• Your goal: Repeat the entries that follow verbatim, without any of their pictures.

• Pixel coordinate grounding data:
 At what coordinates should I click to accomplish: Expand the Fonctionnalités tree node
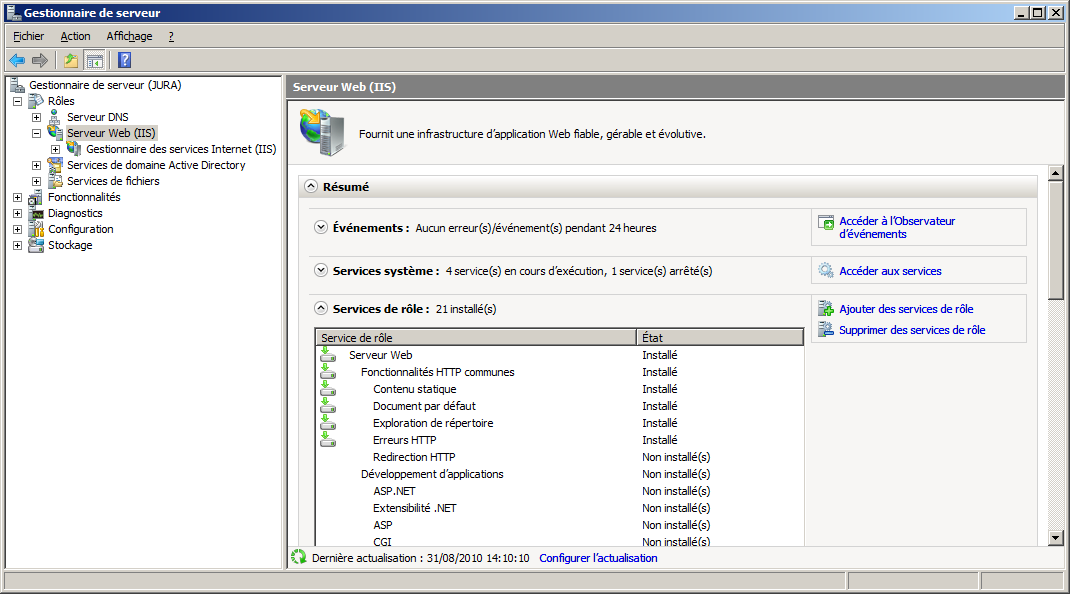tap(18, 198)
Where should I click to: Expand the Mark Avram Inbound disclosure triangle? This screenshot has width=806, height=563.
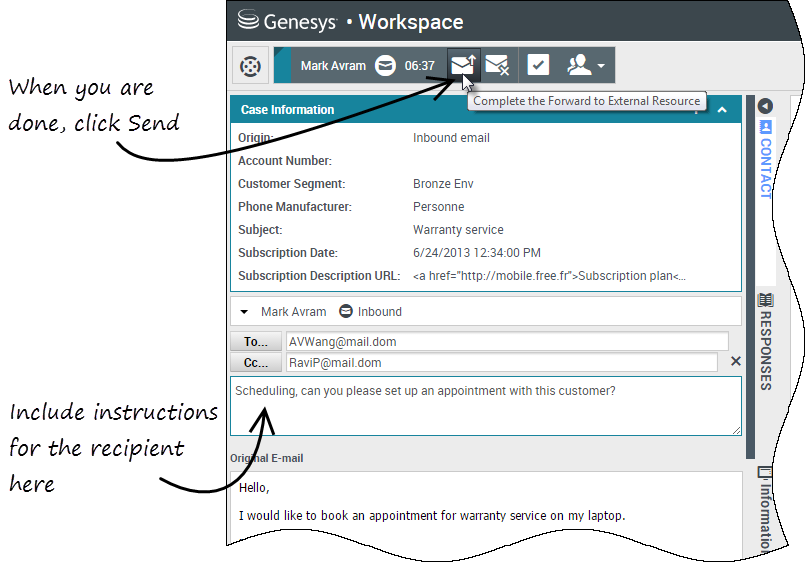coord(244,312)
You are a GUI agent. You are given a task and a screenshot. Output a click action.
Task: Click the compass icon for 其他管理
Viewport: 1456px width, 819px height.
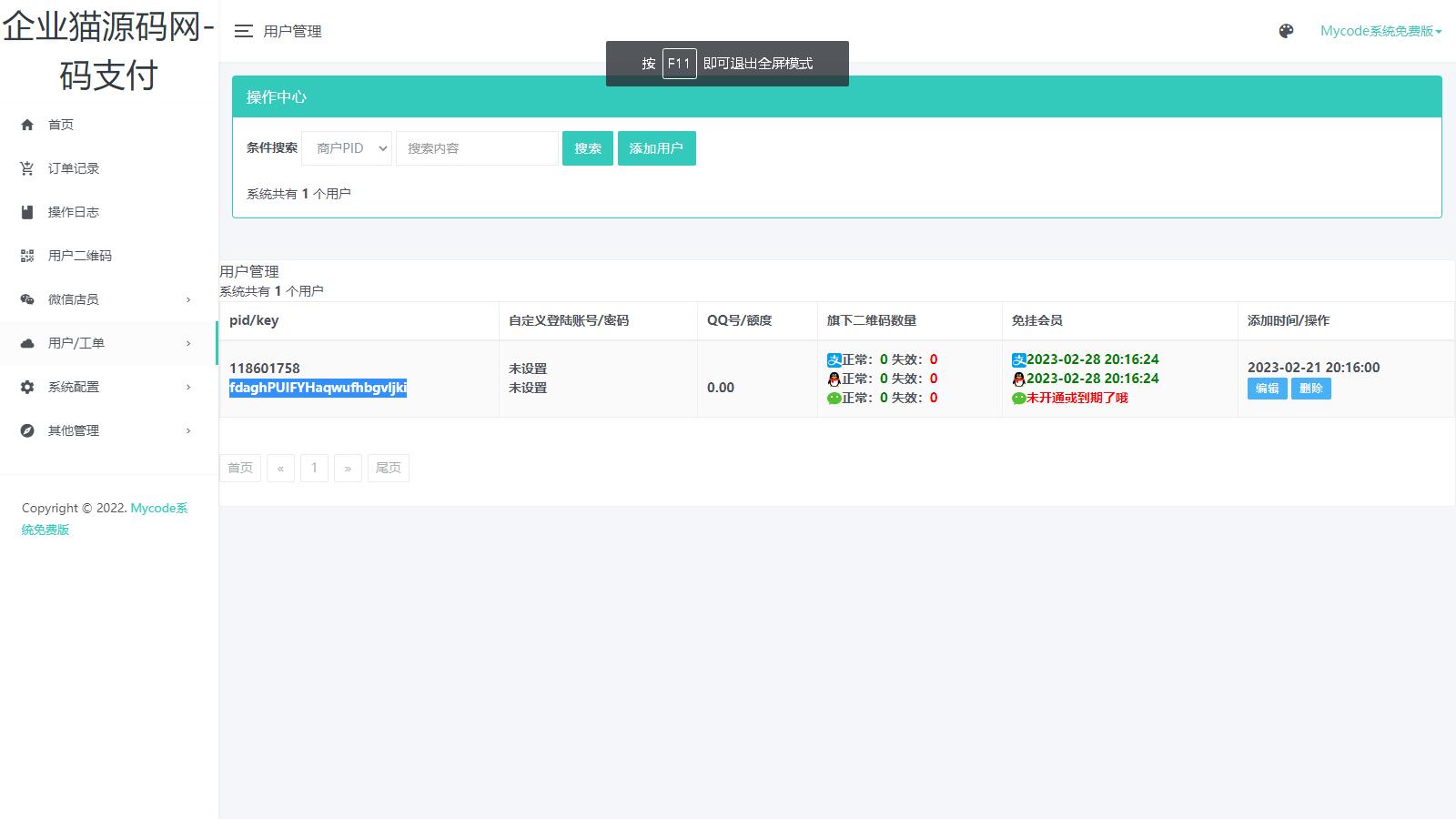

• Finished task:
 At what coordinates should I click to accomplish: Expand the Fonctionnalités tree node
tap(18, 198)
Where should I click to: Expand the Mark Avram Inbound disclosure triangle? This screenshot has width=806, height=563.
coord(244,312)
You are a GUI agent. You are given a task and a screenshot. Output a click action.
Task: Click the compass icon for 其他管理
Viewport: 1456px width, 819px height.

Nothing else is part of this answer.